Cardiac rehabilitations
Cardiac rehabilitation programs (CR) are currently gaining popularity; their emphasis is on improving long-term outcomes and quality of life for patients with a history of ACS. Secondary prevention is most effectively provided through cardiac rehabilitation. CR programmes are no longer limited to the prescription of physical exercise but also include lifestyle changes, risk factor management, psychosocial care, and dynamic evaluations.
All ACS patients should participate in a comprehensive CR program, which should start as early as possible after the index ACS event [5]. CR may be performed in in-patient or outpatient settings, and take into account age, frailty, results of prognostic risk stratification, and comorbidities. In this program, the patient’s adherence to and persistence in treatment should be assessed. It is important to recognise that adherence has complex underlying psychological drivers, and therefore a whole-systems approach is mandatory.
Despite proven benefits [6], the rates of referral to, participation in, and implementation of CR programs are low [7].
Many patients adopt healthier lifestyles during CR but relapse to premorbid habits when returning to everyday life. Telerehabilitation may be an effective strategy to maintain a healthy lifestyle over time and can support or even partially replace conventional, centre-based CR. Telerehabilitation means rehabilitation from a distance, covering all CR core components, including telecoaching, social interaction, telemonitoring, and e-learning. Therefore, more research on the impact of telerehabilitation on outcomes is still needed, as are investigations into health and digital literacy in CR.
In addition to alternatives to CR, there is also a need for stronger endorsement of CR by physicians, cardiologists, and healthcare professionals [8]. It is also important to initiate and establish a strong partnership between patients and healthcare professionals as early as possible [8].
Lifestyle management
Lifestyle management is one of the cornerstones of comprehensive CR. Studies in secondary prevention settings indicate beneficial effects on prognoses [7]. Implementing healthy lifestyle behaviours decreases the risk of subsequent cardiovascular events and mortality and is an excellent and essential addition to secondary prevention therapy.

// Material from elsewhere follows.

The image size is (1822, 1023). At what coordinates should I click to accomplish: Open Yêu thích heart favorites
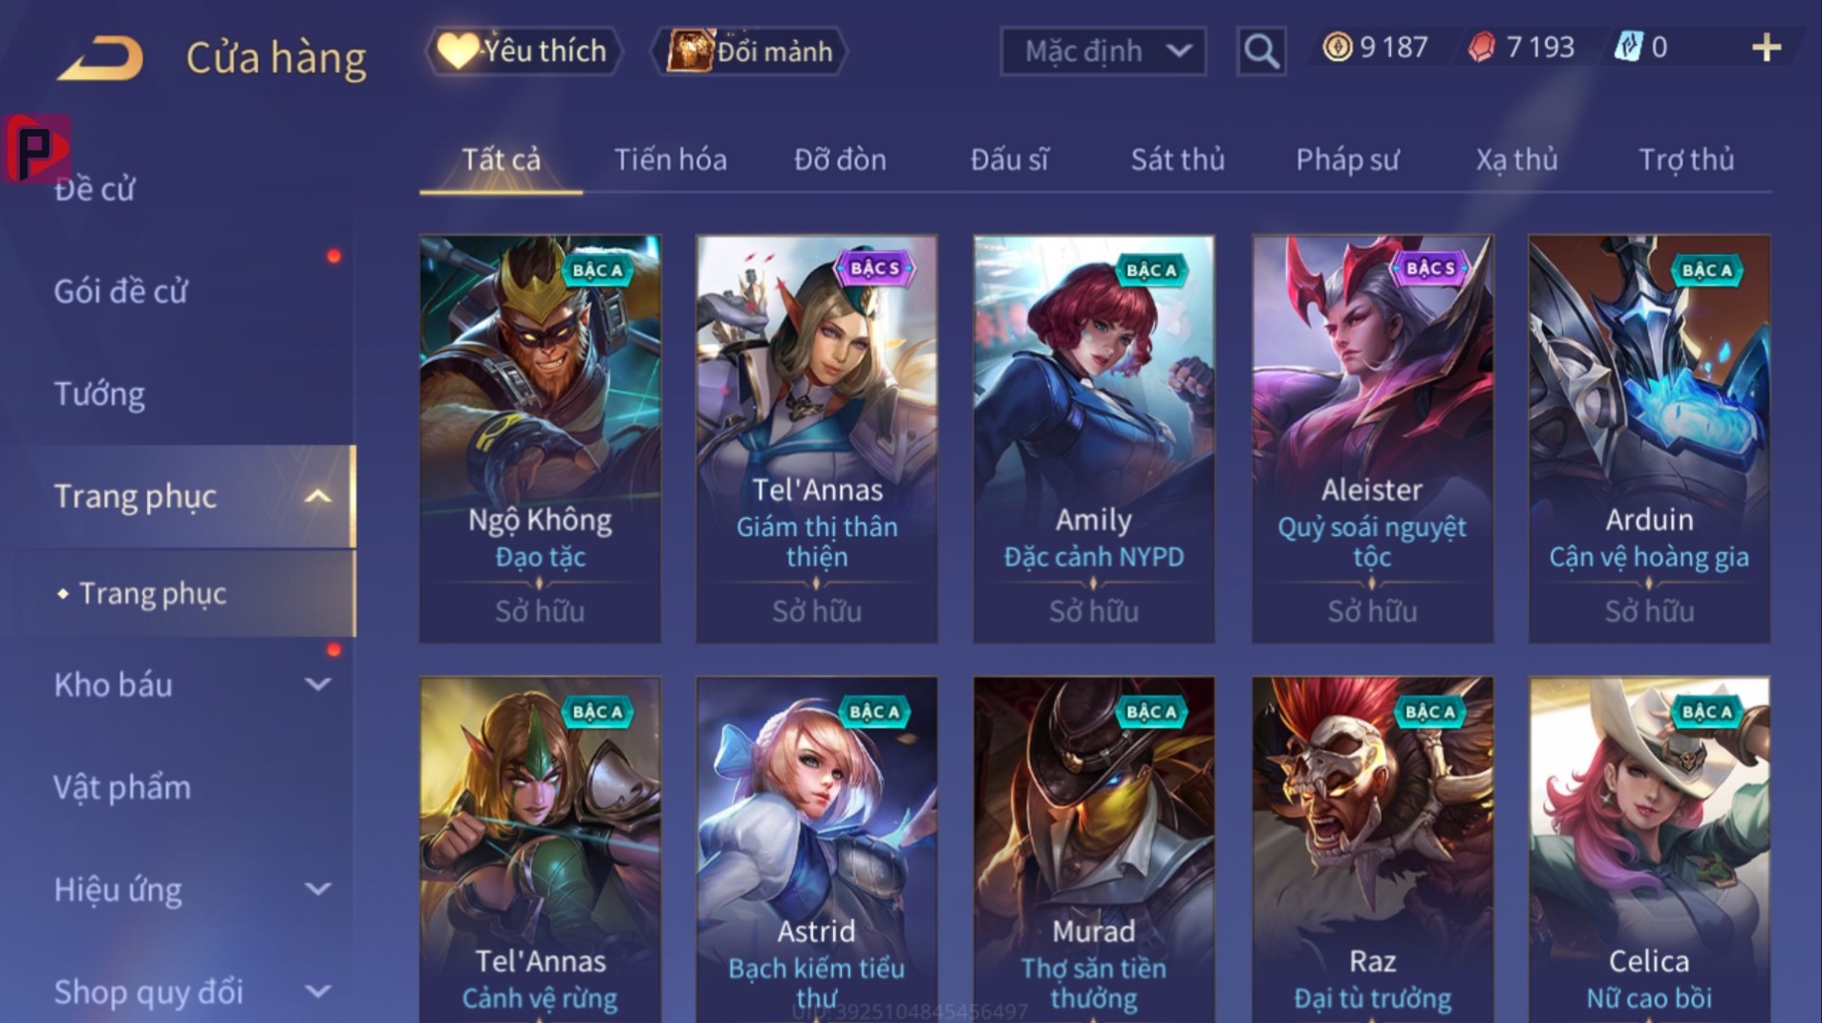(523, 51)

Resuming prior activities, including returning to work, engaging in personal and social activities, driving and travelling are important components of recovery after ACS. Offering adequate psychosocial and vocational support as required is an important part of comprehensive cardiac rehabilitation [9].
Treating risk factors is essential [9]:
- Tobacco abstinence is associated with a reduced risk of re-infarction (30–40%) and death (35–45%) after an ACS. Measures to promote cessation of smoking are therefore a priority after an ACS.
- A healthy diet and eating habits influence cardiovascular (CV) risk. Adopting a Mediterranean-style diet can help reduce CV risk in all individuals, including persons at high CV risk and patients with atherosclerotic cardiovascular disease (ASCVD).
- It is recommended to restrict alcohol consumption to a maximum of 100 ml per week (same limit for men and women)
- General physical activity recommendations include a combination of regular aerobic physical activity and resistance exercise throughout the week, which also forms the basis of recommendations for patients post-ACS. However, it is important to recognise that this daily physical activity does not replace participation in exercise-based CR.
- It is recommended that all patients have their mental well-being assessed using validated tools before discharge, with consideration of onward psychological referral when appropriate.
Impact on practice
Rehabilitation is the cornerstone of secondary prevention after an ACS. Patient-centred care is essential and should be provided through therapeutic education rather than just patient information.